**Information supplied:**
━━━━━━

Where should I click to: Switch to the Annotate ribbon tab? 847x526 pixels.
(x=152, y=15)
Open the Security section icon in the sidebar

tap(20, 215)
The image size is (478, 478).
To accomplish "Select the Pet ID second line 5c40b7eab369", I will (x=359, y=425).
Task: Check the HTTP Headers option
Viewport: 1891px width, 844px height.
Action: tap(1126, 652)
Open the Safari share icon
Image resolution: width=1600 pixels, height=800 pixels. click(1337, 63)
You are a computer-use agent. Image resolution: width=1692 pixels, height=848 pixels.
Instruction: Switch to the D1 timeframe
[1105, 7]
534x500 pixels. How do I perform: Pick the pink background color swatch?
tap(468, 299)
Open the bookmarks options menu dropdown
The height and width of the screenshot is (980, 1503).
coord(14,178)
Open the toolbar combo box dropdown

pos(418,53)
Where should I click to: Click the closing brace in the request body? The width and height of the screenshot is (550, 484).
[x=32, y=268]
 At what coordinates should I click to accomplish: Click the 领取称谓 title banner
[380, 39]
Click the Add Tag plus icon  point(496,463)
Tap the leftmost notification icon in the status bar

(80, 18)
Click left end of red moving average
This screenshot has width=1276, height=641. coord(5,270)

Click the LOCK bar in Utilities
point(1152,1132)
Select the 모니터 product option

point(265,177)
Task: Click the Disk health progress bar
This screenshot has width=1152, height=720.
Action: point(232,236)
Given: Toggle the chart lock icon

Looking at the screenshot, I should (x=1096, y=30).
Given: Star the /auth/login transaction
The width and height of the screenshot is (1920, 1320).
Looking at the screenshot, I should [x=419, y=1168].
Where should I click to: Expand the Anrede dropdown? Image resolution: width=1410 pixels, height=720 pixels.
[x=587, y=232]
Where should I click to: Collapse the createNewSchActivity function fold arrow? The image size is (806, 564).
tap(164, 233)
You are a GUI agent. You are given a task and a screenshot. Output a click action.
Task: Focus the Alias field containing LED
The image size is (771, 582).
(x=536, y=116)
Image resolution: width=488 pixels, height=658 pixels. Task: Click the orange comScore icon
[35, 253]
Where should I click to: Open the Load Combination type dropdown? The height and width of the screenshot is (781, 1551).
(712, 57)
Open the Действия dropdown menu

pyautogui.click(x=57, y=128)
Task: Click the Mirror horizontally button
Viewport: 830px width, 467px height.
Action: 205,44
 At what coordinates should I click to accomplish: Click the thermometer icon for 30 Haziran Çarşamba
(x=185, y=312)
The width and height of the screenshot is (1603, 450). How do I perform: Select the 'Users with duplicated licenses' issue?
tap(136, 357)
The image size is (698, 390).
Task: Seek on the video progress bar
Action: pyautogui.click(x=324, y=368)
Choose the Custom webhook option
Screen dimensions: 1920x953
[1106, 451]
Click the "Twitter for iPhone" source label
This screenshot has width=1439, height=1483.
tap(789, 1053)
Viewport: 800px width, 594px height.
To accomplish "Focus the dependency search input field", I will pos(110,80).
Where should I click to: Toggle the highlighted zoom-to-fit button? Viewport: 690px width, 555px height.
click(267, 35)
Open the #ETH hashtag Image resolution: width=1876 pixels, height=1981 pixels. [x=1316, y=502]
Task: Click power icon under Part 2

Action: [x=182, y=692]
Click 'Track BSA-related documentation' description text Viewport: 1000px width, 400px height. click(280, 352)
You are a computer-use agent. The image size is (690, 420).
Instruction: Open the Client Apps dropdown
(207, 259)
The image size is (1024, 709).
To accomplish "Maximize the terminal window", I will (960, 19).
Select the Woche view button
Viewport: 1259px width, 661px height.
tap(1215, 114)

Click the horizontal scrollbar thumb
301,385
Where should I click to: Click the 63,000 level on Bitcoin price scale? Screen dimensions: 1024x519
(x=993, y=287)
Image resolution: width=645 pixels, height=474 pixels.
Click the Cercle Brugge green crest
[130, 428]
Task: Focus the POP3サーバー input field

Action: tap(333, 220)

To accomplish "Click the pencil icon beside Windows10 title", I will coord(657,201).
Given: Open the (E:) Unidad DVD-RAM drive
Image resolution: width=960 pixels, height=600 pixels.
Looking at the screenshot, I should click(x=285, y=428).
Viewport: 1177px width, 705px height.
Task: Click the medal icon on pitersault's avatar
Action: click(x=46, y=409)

━━━━━━

Your answer is only the number of lines in the listing above that include the string "computer".

2